_Exercise requirements_
What are the lines, copied exactly, from the one containing "Click the table.Ab" through the last line of the records below, both included?

Records from a dataset
● ● ● ● ●
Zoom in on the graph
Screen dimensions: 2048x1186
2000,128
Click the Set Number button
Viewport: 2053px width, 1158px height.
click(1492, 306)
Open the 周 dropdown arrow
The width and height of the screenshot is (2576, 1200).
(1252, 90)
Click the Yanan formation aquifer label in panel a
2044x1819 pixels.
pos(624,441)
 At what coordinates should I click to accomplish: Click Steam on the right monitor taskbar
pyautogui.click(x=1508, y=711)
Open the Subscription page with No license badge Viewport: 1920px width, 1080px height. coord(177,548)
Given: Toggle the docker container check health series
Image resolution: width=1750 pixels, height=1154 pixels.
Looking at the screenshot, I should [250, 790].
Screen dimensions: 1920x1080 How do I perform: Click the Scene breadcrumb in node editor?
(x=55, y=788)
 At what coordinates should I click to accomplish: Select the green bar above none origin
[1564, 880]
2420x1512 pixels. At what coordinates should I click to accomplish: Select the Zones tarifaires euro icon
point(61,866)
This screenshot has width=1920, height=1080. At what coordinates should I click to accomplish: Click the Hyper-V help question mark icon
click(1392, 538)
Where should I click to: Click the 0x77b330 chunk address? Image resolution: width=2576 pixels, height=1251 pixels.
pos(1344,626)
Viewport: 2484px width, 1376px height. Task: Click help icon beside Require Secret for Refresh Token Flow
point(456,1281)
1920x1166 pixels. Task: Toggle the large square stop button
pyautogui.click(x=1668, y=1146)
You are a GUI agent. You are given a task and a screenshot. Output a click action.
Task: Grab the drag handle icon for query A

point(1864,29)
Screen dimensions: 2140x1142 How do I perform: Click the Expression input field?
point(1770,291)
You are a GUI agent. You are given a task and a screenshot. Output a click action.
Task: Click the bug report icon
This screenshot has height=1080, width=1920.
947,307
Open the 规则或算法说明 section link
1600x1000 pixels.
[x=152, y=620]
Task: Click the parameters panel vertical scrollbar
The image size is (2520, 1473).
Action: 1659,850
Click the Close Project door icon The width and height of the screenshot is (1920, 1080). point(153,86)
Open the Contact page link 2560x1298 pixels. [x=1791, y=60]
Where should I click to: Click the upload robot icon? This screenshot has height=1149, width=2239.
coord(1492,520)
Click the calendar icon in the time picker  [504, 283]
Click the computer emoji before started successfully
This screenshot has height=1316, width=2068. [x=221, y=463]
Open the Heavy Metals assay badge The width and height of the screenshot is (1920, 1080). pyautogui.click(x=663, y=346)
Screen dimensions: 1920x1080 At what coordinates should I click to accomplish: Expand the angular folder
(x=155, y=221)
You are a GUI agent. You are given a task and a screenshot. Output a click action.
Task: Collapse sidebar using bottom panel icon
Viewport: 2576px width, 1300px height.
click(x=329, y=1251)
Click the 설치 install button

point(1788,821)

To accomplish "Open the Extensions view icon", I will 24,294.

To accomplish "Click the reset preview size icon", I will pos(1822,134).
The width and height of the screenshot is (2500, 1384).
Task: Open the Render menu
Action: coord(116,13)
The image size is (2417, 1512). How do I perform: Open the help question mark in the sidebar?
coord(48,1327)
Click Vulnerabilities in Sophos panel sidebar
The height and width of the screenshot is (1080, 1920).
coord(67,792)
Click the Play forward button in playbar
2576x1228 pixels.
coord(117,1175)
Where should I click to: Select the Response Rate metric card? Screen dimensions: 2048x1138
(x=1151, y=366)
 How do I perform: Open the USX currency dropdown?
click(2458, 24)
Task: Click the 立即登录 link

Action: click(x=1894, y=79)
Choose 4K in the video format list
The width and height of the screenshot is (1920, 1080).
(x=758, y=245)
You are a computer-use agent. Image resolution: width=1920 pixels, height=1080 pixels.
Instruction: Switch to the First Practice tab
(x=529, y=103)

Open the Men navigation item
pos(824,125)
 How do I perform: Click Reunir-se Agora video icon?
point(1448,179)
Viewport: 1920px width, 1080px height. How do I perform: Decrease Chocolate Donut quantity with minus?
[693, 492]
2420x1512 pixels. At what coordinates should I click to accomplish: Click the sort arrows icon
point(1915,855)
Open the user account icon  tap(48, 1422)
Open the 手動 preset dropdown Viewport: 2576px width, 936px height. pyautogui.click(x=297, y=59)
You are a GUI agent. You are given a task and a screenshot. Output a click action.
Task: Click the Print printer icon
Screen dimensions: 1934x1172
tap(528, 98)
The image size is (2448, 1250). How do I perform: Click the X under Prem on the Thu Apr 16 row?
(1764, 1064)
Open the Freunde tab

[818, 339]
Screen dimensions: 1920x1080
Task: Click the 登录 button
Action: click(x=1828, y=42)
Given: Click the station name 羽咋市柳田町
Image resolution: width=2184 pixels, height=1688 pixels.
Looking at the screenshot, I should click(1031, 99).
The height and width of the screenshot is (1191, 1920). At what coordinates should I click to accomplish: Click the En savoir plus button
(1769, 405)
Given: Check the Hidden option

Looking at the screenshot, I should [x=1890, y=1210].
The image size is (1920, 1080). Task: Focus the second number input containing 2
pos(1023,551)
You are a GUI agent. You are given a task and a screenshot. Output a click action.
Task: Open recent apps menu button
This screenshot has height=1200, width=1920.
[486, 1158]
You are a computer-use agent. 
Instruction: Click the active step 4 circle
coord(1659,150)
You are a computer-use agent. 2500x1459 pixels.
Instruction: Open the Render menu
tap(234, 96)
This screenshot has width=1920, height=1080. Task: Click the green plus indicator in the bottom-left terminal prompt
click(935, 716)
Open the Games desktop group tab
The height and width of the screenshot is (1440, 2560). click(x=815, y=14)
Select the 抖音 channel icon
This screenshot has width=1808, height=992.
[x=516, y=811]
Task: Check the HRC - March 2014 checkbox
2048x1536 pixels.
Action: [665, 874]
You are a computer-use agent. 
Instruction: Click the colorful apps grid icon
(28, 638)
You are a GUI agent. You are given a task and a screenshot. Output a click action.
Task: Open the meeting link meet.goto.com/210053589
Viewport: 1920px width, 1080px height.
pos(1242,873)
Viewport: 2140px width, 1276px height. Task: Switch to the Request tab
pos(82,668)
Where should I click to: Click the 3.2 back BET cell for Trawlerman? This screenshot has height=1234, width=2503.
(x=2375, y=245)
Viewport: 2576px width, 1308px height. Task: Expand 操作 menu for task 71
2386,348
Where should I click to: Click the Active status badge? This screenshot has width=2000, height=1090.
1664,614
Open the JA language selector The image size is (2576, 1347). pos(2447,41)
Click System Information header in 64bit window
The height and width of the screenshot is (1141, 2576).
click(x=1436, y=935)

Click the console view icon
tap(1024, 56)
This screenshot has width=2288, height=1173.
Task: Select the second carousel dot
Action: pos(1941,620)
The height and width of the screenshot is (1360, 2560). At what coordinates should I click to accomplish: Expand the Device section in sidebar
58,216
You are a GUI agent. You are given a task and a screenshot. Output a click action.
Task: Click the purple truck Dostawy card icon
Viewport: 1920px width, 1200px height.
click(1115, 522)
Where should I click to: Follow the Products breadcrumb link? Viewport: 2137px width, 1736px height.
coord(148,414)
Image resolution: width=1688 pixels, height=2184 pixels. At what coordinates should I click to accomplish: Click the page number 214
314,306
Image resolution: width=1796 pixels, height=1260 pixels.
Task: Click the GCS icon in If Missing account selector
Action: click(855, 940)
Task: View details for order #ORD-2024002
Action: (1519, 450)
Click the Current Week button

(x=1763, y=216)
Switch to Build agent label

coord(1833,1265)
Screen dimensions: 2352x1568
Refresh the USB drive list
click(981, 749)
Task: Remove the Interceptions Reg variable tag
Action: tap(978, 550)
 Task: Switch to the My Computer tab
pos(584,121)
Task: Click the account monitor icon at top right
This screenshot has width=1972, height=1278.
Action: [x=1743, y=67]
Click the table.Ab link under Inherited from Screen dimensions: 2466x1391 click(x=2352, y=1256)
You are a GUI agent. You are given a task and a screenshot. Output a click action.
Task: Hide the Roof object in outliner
● ● ● ● ●
_Problem solution_
Click the table.Ab link under Inherited from Screen dimensions: 2466x1391 click(x=2352, y=1256)
You are a GUI agent. You are given a task and a screenshot. Output a click action.
Task: Hide the Roof object in outliner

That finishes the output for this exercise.